▸ YOUR OBJECTIVE: Copy out word for word the stretch of the records from the line containing "At what coordinates should I click to accomplish: Click" through the end of the records, leaving the pictures out.

▸ RECORDS SHOWN:
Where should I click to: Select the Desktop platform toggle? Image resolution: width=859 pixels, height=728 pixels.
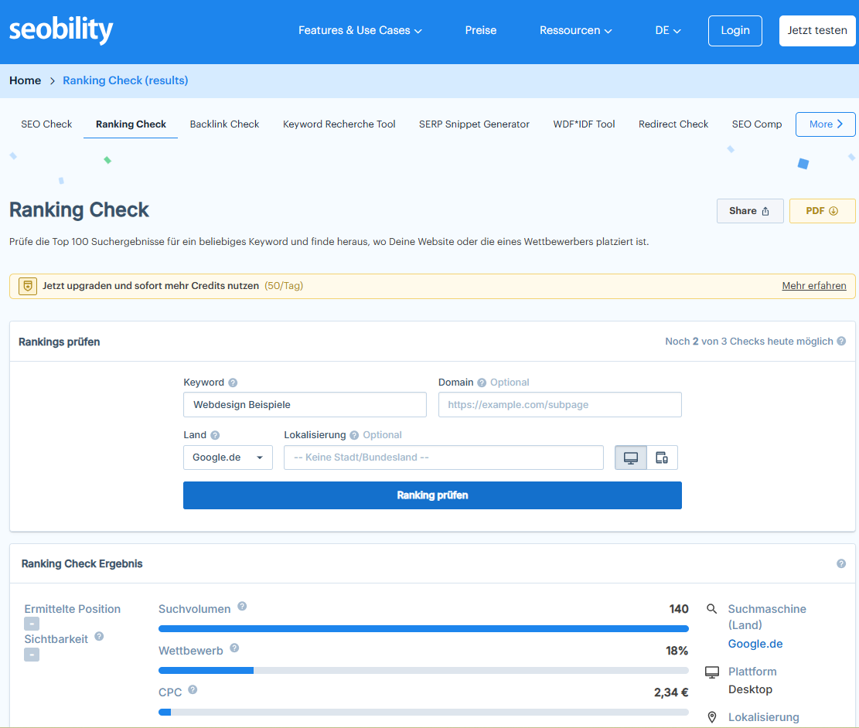[630, 457]
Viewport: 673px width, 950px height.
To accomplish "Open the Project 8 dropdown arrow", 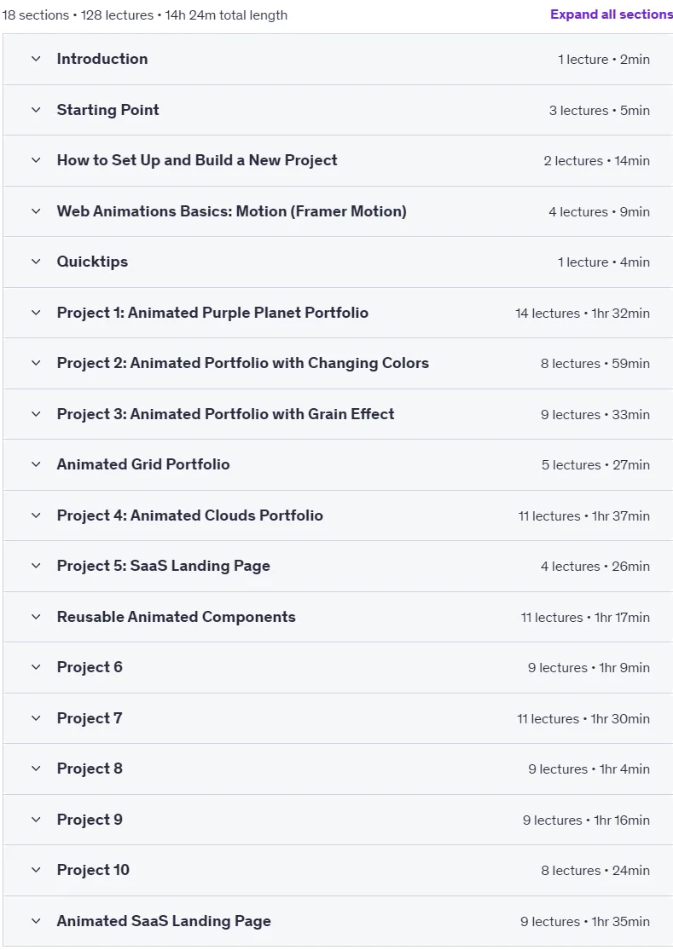I will pyautogui.click(x=37, y=769).
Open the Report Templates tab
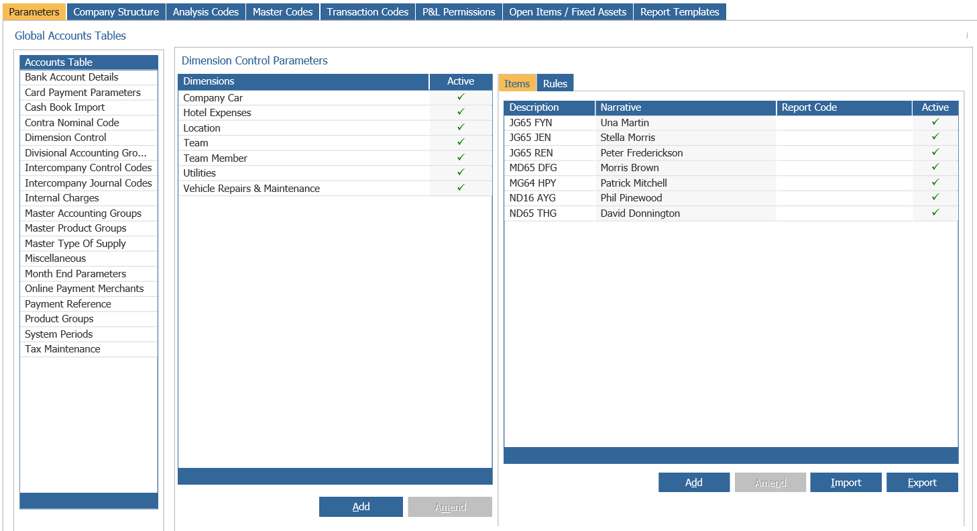This screenshot has width=977, height=531. 679,11
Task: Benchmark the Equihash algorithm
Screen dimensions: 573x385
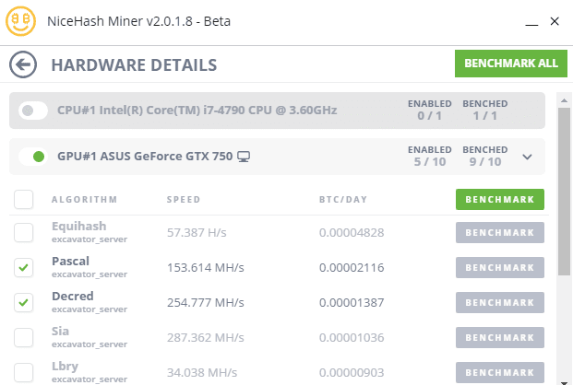Action: tap(500, 232)
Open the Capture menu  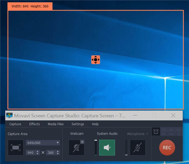15,124
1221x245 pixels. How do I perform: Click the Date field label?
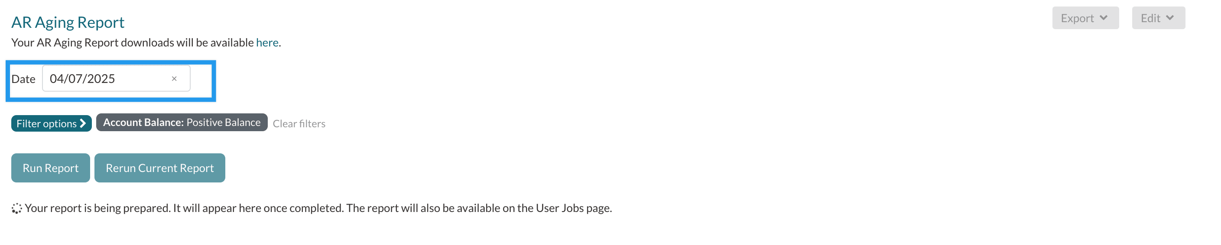(x=23, y=79)
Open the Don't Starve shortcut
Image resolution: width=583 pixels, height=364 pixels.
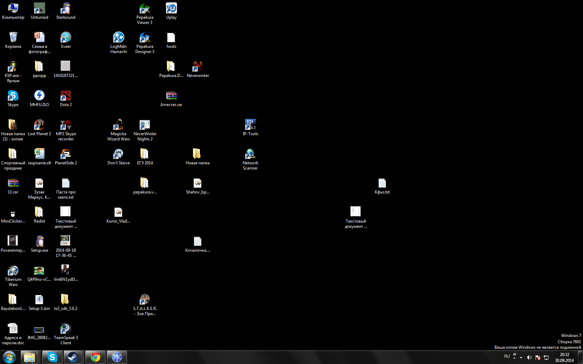pyautogui.click(x=118, y=154)
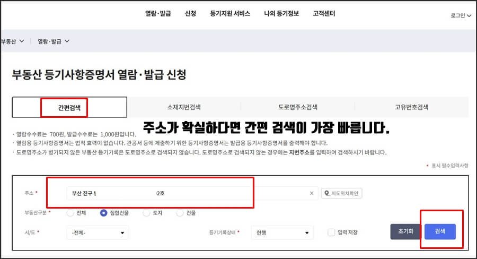Click the blue 검색 button

tap(440, 231)
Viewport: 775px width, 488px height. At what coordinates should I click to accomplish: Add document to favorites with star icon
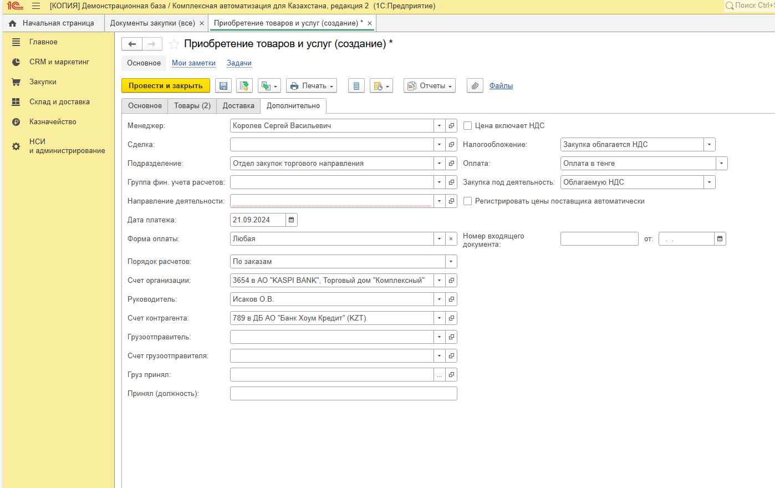point(174,44)
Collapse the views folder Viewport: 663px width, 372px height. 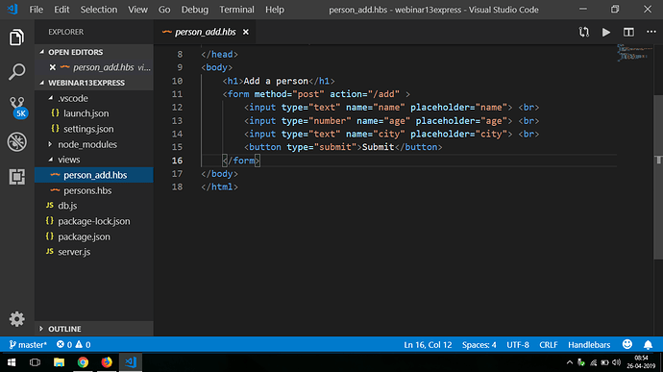pyautogui.click(x=50, y=160)
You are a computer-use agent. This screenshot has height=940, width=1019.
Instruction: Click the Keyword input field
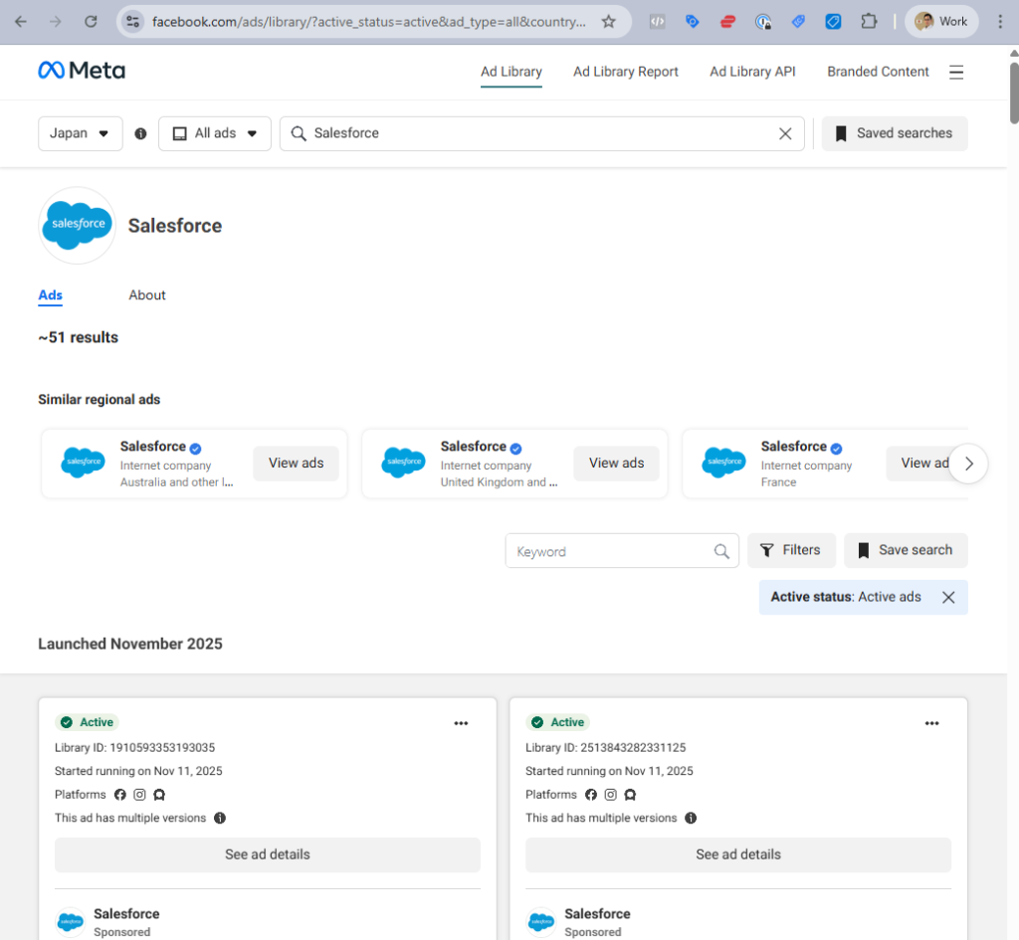pyautogui.click(x=607, y=551)
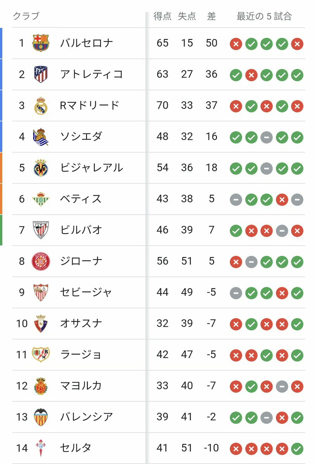Click the Atlético Madrid club crest

click(x=41, y=74)
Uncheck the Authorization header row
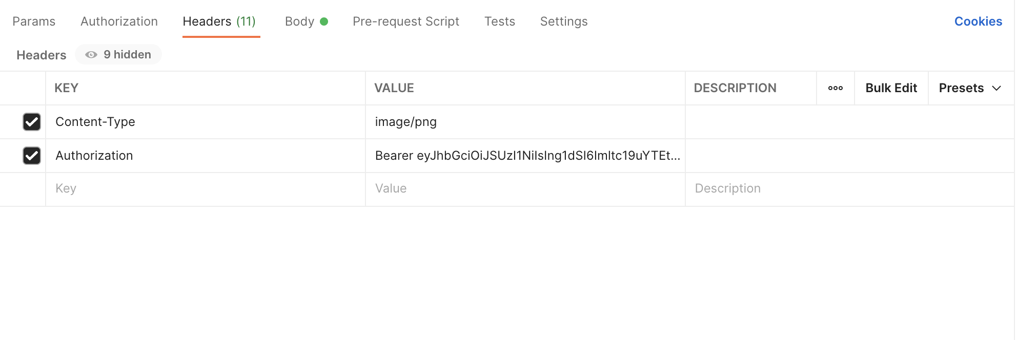 [x=32, y=156]
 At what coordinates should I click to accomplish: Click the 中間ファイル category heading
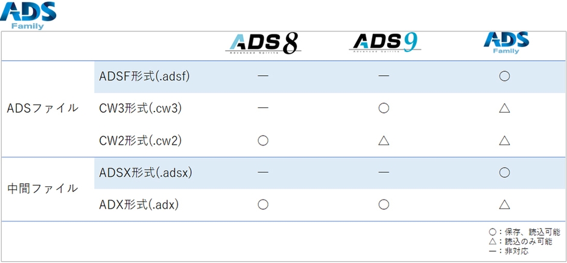[42, 188]
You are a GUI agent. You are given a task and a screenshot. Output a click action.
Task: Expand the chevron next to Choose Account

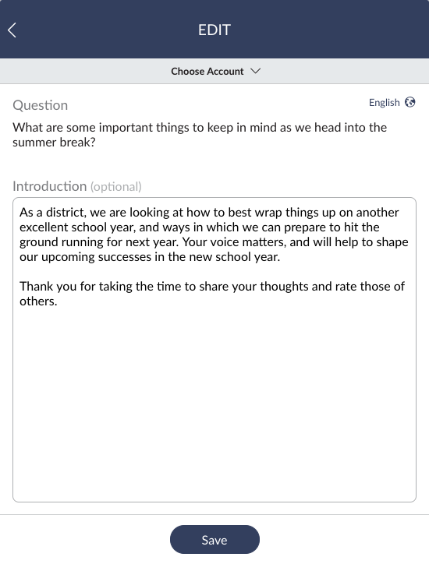255,71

▸ EXERCISE ANSWER:
 At what coordinates should I click to accomplish: Click the 中間ファイル category heading
[42, 188]
You are a GUI agent. You are given a task and a screenshot. Output a click action.
Task: Expand the chevron next to Choose Account

255,71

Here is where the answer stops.